Dalam kesempatan itu, Prabowo secara langsung meminta Badan Pengawasan Keuangan dan Pembangunan (BPKP), Komisi Pemberantasan Korupsi (KPK), dan Kejaksaan Agung menyampaikan kebutuhan yang diperlukan untuk memperkuat kinerja masing-masing lembaga dalam mengawasi dan menindak praktik korupsi.
"Kalau Saudara merasa Saudara bisa lebih pintar dari NKRI, ya coba aja. Kepala BPKP, apa yang kau butuh, kalau kau perlu tambahan personel, berapa saja kau butuh, saya penuhi," kata Prabowo di hadapan ribuan peserta kegiatan.

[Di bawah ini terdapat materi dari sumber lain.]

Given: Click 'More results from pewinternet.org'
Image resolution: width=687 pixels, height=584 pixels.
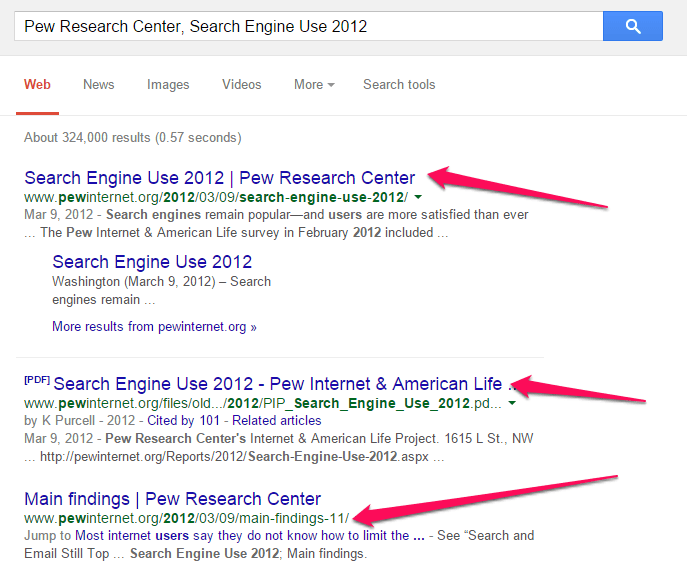Looking at the screenshot, I should coord(154,327).

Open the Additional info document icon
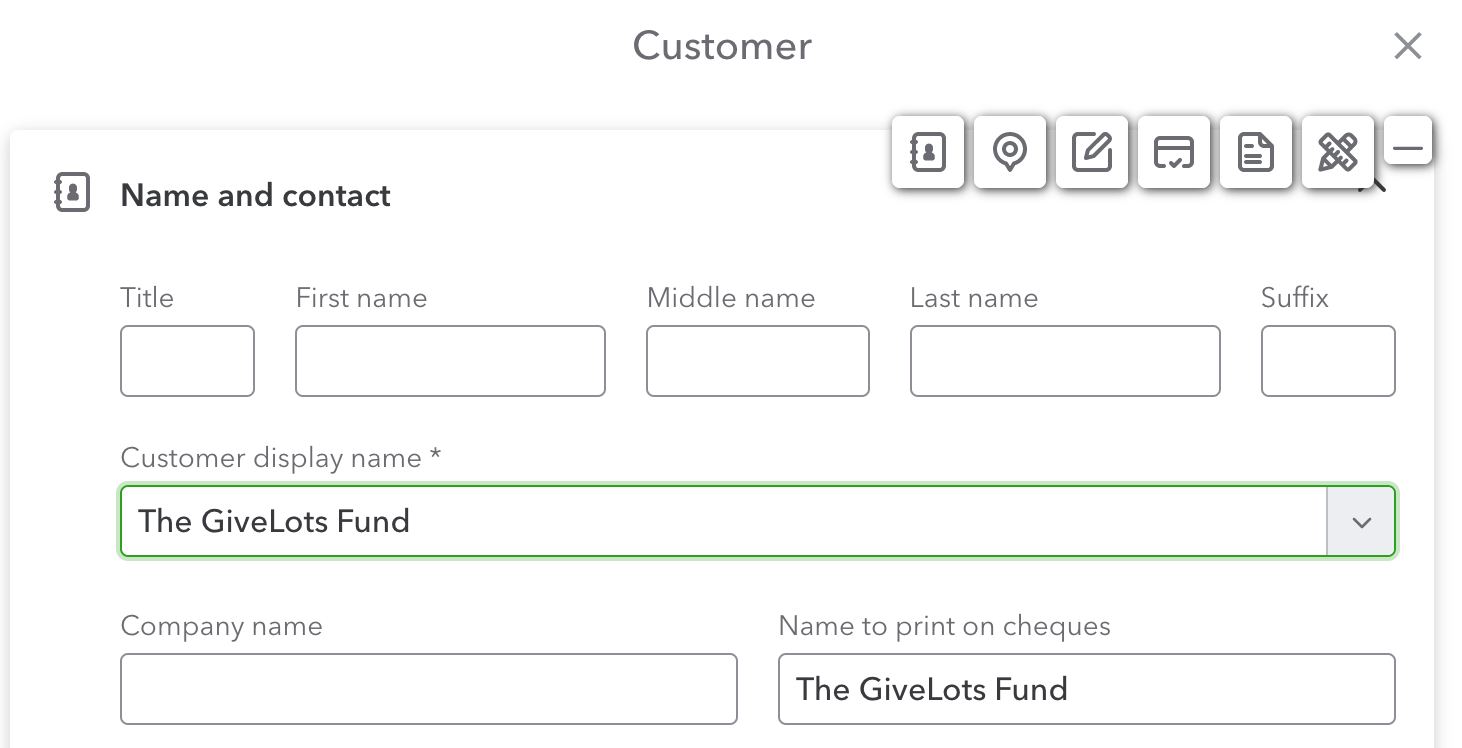click(1256, 152)
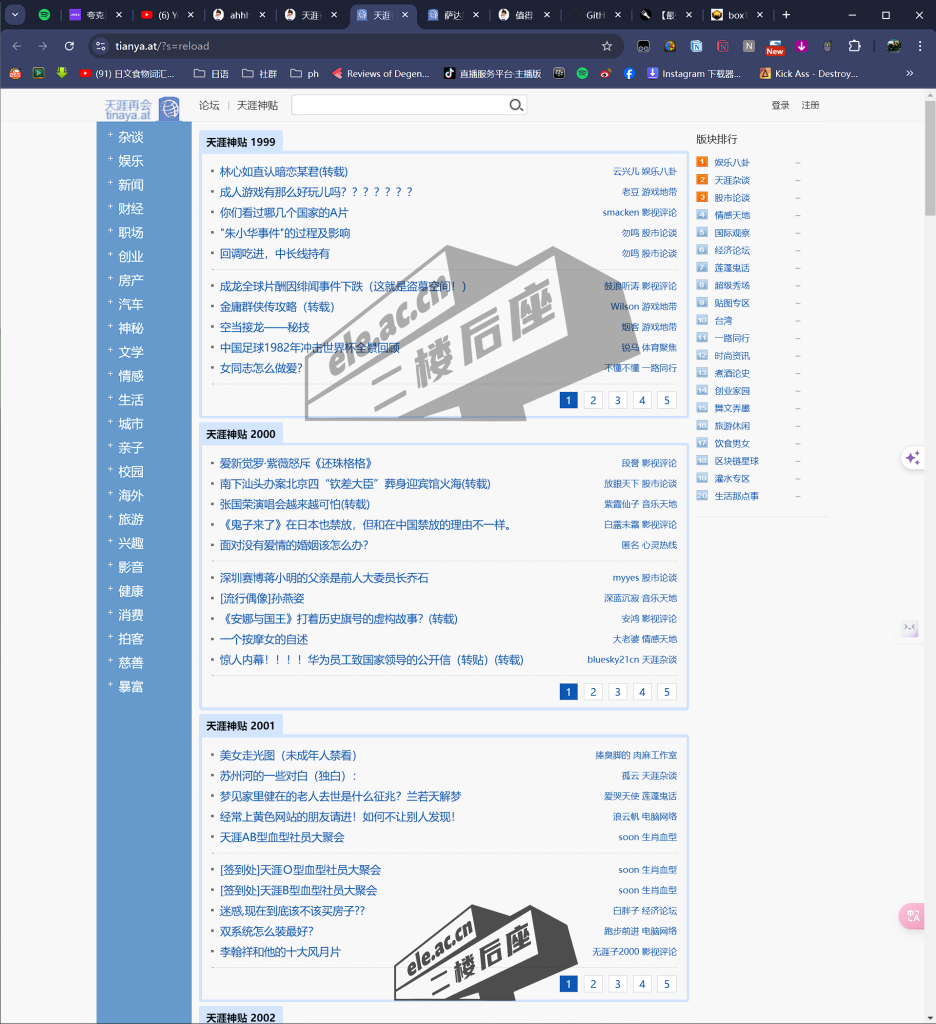This screenshot has width=936, height=1024.
Task: Expand the 娱乐 sidebar category
Action: point(130,159)

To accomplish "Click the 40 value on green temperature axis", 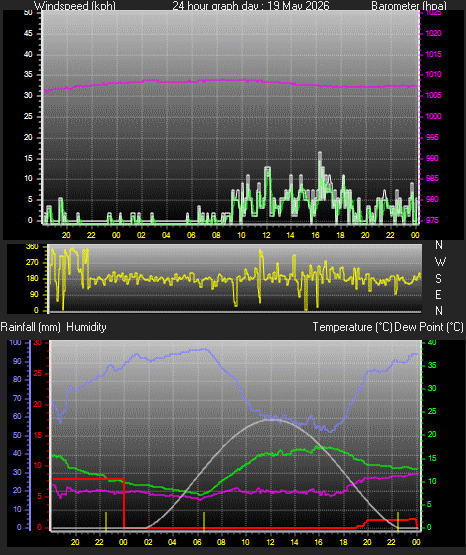I will click(432, 342).

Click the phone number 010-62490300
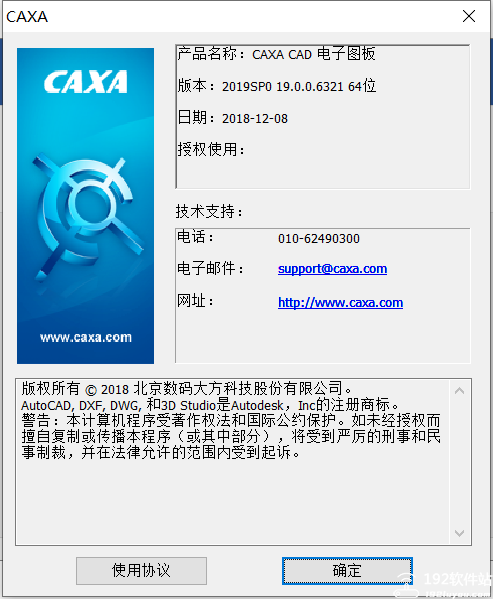click(x=319, y=239)
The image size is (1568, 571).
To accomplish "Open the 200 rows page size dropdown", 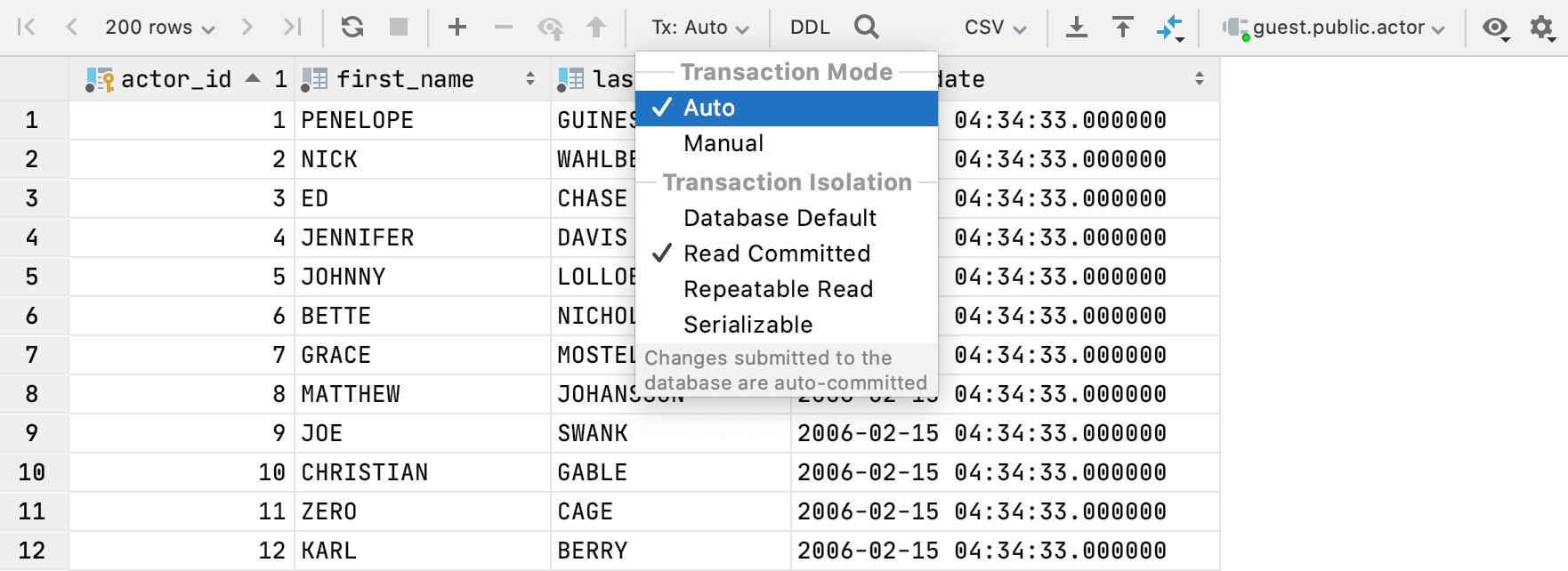I will pyautogui.click(x=159, y=28).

Pernyataan tersebut disampaikan Presiden saat menyoroti pentingnya menutup kebocoran anggaran negara dan memastikan setiap rupiah uang rakyat digunakan secara tepat sasaran untuk pembangunan nasional.
Tak hanya kepada BPKP, Prabowo juga memberikan dukungan penuh kepada KPK. Ia meminta Ketua KPK Setyo Budiyanto untuk melaporkan segala kebutuhan lembaganya kepada pemerintah.
"Ketua KPK, berapa saja yang kau perlu lapor saya penuhi," ujar Prabowo.
Dukungan serupa juga diberikan kepada Kejaksaan Agung. Prabowo menegaskan bahwa pemerintah siap memperkuat institusi kejaksaan dalam menjalankan tugas penegakan hukum dan pemberantasan korupsi.
"Jaksa Agung, berapa saja yang kau perlu saya penuhi. Kalau perlu yang sekian T (triliun) kau mau setor ke saya, kau pakai untuk memperkuat Jaksa Agung, ya," kata Prabowo.
Menurut Presiden, penguatan lembaga pengawasan dan penegak hukum merupakan langkah strategis untuk menjaga kewibawaan negara sekaligus melindungi uang rakyat dari praktik penyalahgunaan dan korupsi.
"BPKP, KPK, semua penegak hukum harus kita perkuat. Karena saya tidak mau NKRI dilecehkan. Saya tidak mau bahwa pemerintah Republik Indonesia tidak dihormati. Saya tidak mau uang rakyat dicuri. Saya tidak mau uang rakyat dicuri," tegasnya yang disambut tepuk tangan peserta.
Rapat konsolidasi tersebut dihadiri sekitar 12.173 peserta yang terdiri dari Kepala Kantor Pelayanan Pemenuhan Gizi (KPPG), Koordinator Regional dan Koordinator Wilayah Satuan Pelayanan Pemenuhan Gizi (SPPG), Kepala SPPG, serta para mitra pelaksana Program Makan Bergizi Gratis dari berbagai daerah di Indonesia.
Pernyataan Presiden ini sekaligus menjadi sinyal bahwa pemerintah akan terus memperkuat sistem pengawasan dan penegakan hukum sebagai bagian dari upaya menjaga keuangan negara serta mendukung keberhasilan program-program prioritas nasional.